● **本文**:
****

この著者は特別彼のファンでもなんでもないようだけど、3年かけて調査し証言を集めて検証した。
炎上した当時、マスコミはどこもやらなかった事だそうです。
本人の証言や現場にいて目撃していた同級生達を探し出して証言を得たり、当時のインタビューの様子や背景などを深く聞き取り調査したりなど色々な角度から検証していて、そこをフラットな気持ちで受け入れて読めば例の炎上の元となったインタビュー記事の印象はかなり変わる。
小山田圭吾本人の証言を「深く」聞いている事、はかなり重要だと思った。
まず一番に、最低限やるべき事だったのでは?と。
そもそも炎上の元になったのは誰かが例の記事を引用して非難した、たった140文字以内の匿名アカウントによるX(当時はTwitter)の投稿。

****

● **データセットに含まれる項目**:
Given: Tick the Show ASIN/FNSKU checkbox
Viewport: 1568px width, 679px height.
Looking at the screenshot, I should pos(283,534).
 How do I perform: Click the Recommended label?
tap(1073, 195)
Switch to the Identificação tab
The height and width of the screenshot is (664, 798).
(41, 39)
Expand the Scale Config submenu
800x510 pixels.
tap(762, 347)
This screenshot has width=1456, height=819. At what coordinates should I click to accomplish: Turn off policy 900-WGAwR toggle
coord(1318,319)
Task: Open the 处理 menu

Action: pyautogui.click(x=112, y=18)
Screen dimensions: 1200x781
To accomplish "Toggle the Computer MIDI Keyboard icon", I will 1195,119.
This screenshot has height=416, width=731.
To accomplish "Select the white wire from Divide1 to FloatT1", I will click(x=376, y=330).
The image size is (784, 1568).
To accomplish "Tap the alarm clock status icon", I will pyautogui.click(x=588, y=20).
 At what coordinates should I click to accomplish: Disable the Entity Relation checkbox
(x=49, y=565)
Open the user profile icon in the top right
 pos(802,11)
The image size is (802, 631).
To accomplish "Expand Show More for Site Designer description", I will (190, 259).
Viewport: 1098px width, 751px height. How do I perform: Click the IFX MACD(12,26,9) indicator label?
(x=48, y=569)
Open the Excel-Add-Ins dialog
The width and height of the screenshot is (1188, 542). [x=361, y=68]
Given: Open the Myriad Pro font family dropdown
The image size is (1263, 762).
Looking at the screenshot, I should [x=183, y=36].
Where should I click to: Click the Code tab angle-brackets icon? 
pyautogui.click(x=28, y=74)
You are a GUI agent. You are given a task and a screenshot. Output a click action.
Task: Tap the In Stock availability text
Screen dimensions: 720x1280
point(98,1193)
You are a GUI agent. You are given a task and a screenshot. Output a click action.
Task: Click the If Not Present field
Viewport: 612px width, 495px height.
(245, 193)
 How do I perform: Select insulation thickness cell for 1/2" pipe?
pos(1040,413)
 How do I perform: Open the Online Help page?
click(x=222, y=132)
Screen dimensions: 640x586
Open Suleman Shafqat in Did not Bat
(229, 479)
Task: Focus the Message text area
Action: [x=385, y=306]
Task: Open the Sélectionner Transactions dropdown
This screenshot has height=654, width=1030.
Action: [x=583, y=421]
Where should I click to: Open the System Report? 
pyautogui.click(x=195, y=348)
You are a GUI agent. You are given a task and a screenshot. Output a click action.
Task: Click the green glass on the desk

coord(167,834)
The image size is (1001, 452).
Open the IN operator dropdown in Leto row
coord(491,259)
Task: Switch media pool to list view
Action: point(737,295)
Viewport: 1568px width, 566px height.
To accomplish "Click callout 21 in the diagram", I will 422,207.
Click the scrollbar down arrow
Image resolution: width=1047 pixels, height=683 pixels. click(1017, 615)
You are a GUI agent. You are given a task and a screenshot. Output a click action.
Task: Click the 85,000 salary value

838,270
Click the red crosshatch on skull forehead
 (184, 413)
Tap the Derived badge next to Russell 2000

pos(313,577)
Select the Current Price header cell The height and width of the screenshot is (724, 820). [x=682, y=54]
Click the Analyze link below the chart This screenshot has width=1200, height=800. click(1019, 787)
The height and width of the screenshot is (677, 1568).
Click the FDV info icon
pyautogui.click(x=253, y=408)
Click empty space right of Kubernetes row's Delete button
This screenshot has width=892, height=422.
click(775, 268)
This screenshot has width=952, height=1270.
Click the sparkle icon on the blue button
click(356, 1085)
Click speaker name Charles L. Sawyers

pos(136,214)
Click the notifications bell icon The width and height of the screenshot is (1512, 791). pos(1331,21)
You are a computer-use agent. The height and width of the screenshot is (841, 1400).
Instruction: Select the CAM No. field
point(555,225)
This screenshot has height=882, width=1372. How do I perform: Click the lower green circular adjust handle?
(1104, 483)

****

● **やること**:
1. 本文の「この著者は特別彼のファンでも」から「まず一番に、最低限やるべき事だったのでは?と。」までを、一字も変えずに書き写す。
2. 本文によると、この著者の検証を読むと炎上の元となったインタビュー記事の印象がかなり変わるのはなぜか。1〜3文で説明する。

● **タスク別の解答**:
1.
この著者は特別彼のファンでもなんでもないようだけど、3年かけて調査し証言を集めて検証した。
炎上した当時、マスコミはどこもやらなかった事だそうです。
本人の証言や現場にいて目撃していた同級生達を探し出して証言を得たり、当時のインタビューの様子や背景などを深く聞き取り調査したりなど色々な角度から検証していて、そこをフラットな気持ちで受け入れて読めば例の炎上の元となったインタビュー記事の印象はかなり変わる。
小山田圭吾本人の証言を「深く」聞いている事、はかなり重要だと思った。
まず一番に、最低限やるべき事だったのでは?と。

2. 著者が3年かけて、本人の証言や現場で目撃していた同級生たちの証言を集め、当時のインタビューの様子や背景も深く聞き取るなど、色々な角度から検証しているからだ。その検証をフラットな気持ちで受け入れて読めば、記事の印象はかなり変わるとされている。